### What is needed:
Every entry, exactly as given, must be retyped.

### Supplied material:
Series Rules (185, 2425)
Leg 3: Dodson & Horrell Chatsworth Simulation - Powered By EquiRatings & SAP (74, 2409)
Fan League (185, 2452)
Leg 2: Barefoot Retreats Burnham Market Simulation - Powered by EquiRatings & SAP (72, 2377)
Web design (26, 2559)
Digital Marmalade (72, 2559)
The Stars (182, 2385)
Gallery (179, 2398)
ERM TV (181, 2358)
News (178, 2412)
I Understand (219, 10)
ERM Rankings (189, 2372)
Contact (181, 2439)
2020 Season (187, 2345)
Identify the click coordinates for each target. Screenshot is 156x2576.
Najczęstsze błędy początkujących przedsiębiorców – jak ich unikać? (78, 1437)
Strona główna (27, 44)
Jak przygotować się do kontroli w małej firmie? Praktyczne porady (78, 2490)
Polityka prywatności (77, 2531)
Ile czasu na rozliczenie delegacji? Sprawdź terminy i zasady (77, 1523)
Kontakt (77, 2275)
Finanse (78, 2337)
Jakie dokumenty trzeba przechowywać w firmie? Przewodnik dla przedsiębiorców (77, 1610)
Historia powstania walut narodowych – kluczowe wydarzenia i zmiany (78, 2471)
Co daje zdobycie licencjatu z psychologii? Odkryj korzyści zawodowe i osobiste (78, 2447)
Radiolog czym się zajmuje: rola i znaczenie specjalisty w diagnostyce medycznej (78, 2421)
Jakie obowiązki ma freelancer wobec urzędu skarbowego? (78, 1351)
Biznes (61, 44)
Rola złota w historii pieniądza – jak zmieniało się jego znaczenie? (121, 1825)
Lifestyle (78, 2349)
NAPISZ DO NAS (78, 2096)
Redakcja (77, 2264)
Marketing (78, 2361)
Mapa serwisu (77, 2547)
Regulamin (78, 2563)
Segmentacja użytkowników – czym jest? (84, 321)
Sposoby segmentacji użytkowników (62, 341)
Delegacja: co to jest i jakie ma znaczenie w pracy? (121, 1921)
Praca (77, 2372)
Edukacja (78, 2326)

### Exercise result:
Series Rules (185, 2425)
Leg 3: Dodson & Horrell Chatsworth Simulation - Powered By EquiRatings & SAP (74, 2409)
Fan League (185, 2452)
Leg 2: Barefoot Retreats Burnham Market Simulation - Powered by EquiRatings & SAP (72, 2377)
Web design (26, 2559)
Digital Marmalade (72, 2559)
The Stars (182, 2385)
Gallery (179, 2398)
ERM TV (181, 2358)
News (178, 2412)
I Understand (219, 10)
ERM Rankings (189, 2372)
Contact (181, 2439)
2020 Season (187, 2345)
Identify the click coordinates for each target. Screenshot is 156x2576.
Najczęstsze błędy początkujących przedsiębiorców – jak ich unikać? (78, 1437)
Strona główna (27, 44)
Jak przygotować się do kontroli w małej firmie? Praktyczne porady (78, 2490)
Polityka prywatności (77, 2531)
Ile czasu na rozliczenie delegacji? Sprawdź terminy i zasady (77, 1523)
Kontakt (77, 2275)
Finanse (78, 2337)
Jakie dokumenty trzeba przechowywać w firmie? Przewodnik dla przedsiębiorców (77, 1610)
Historia powstania walut narodowych – kluczowe wydarzenia i zmiany (78, 2471)
Co daje zdobycie licencjatu z psychologii? Odkryj korzyści zawodowe i osobiste (78, 2447)
Radiolog czym się zajmuje: rola i znaczenie specjalisty w diagnostyce medycznej (78, 2421)
Jakie obowiązki ma freelancer wobec urzędu skarbowego? (78, 1351)
Biznes (61, 44)
Rola złota w historii pieniądza – jak zmieniało się jego znaczenie? (121, 1825)
Lifestyle (78, 2349)
NAPISZ DO NAS (78, 2096)
Redakcja (77, 2264)
Marketing (78, 2361)
Mapa serwisu (77, 2547)
Regulamin (78, 2563)
Segmentacja użytkowników – czym jest? (84, 321)
Sposoby segmentacji użytkowników (62, 341)
Delegacja: co to jest i jakie ma znaczenie w pracy? (121, 1921)
Praca (77, 2372)
Edukacja (78, 2326)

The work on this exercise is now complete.